Systematic study of temperature and density variations in effective potentials for coarse-grained models of molecular liquids.

Due to their computational efficiency, coarse-grained (CG) models are widely adopted for modeling soft materials. As a consequence of averaging over atomistic details, the effective potentials that govern the CG degrees of freedom vary with temperature and density. This state-point dependence not only limits their range of validity but also presents difficulties when modeling thermodynamic properties. In this work, we systematically examine the temperature- and density-dependence of effective potentials for 1-site CG models of liquid ethane and liquid methanol. We employ force-matching and self-consistent pressure-matching to determine pair potentials and volume potentials, respectively, that accurately approximate the many-body potential of mean force (PMF) at a range of temperatures and densities.
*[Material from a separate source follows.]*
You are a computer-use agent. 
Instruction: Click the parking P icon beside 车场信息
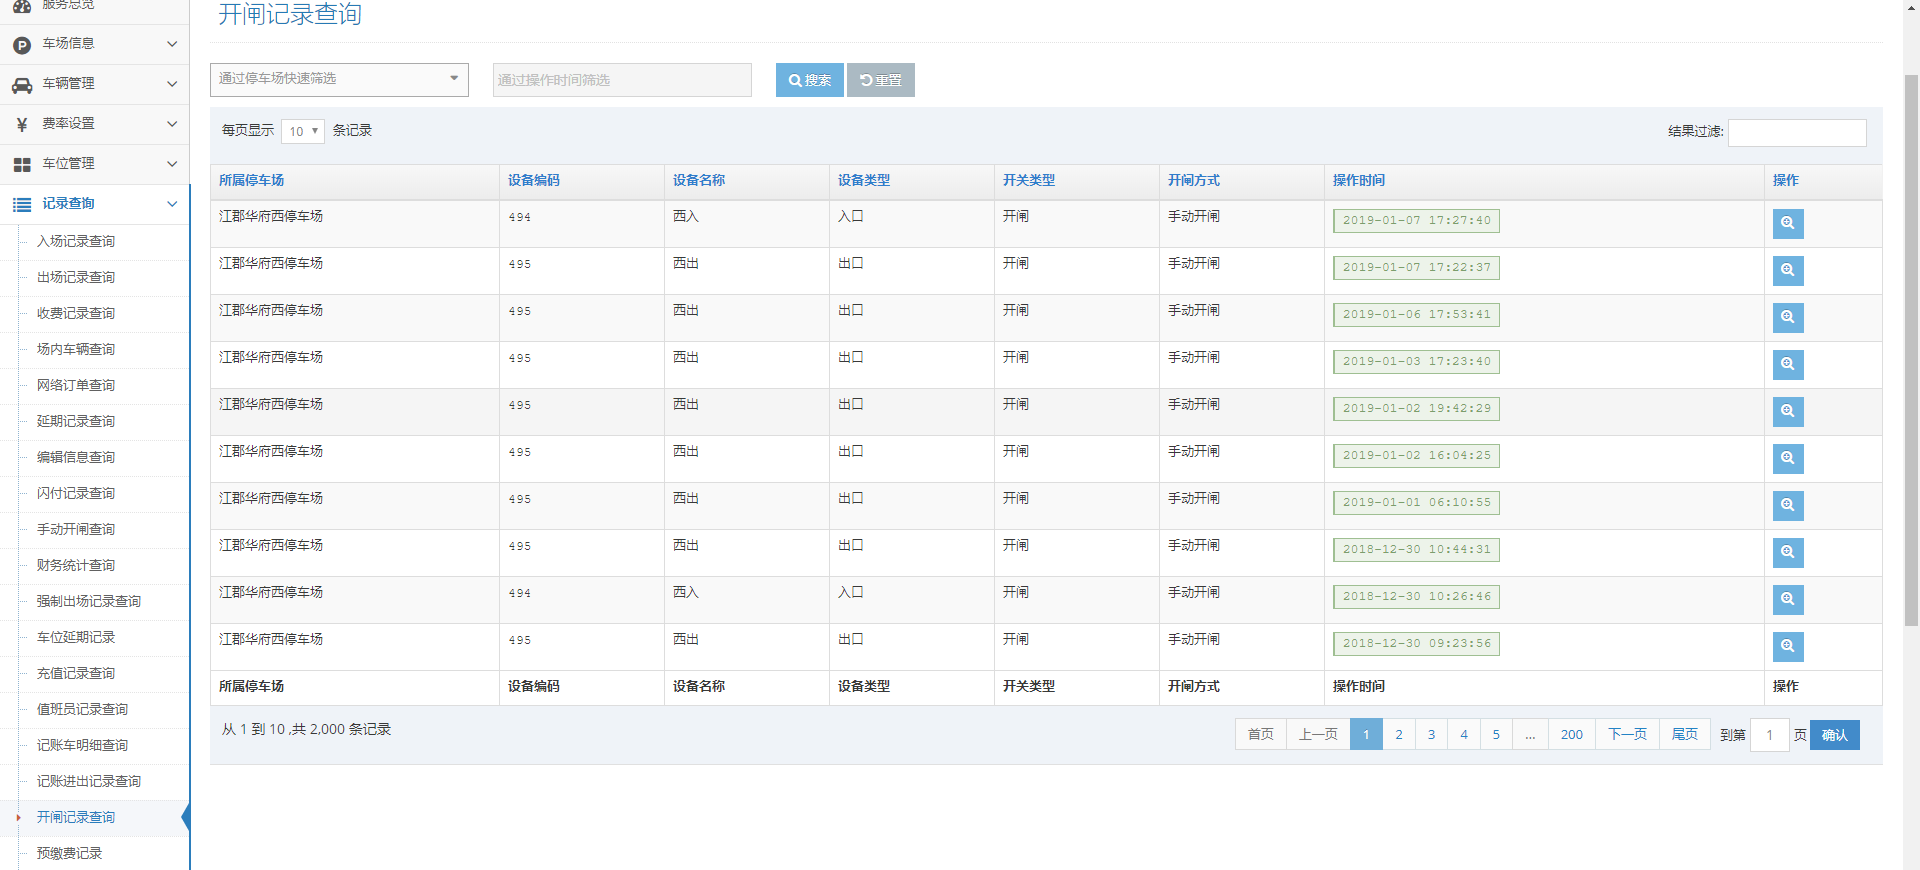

The resulting CG models quite accurately reproduce the pair structure, pressure, and compressibility of the corresponding all-atom models at each state point for which they have been parameterized. The calculated pair potentials vary quite linearly with temperature and density over the range of liquid state points near atmospheric pressure. These pair potentials become increasingly repulsive both with increasing temperature at constant density and also with increasing density at constant temperature. Interestingly, the density-dependence appears to dominate, as the pair potentials become increasingly attractive with increasing temperature at constant pressure. The calculated volume potentials determine an average pressure correction that also varies linearly with temperature, although the associated compressibility correction does not. The observed linearity allows for predictions of pair and volume potentials that quite accurately model these liquids in both the constant NVT and constant NPT ensembles across a fairly wide range of temperatures and densities. More generally, for a given CG configuration and density, the PMF will vary linearly with temperature over the temperature range for which the entropy associated with the conditioned distribution of atomic configurations remains constant.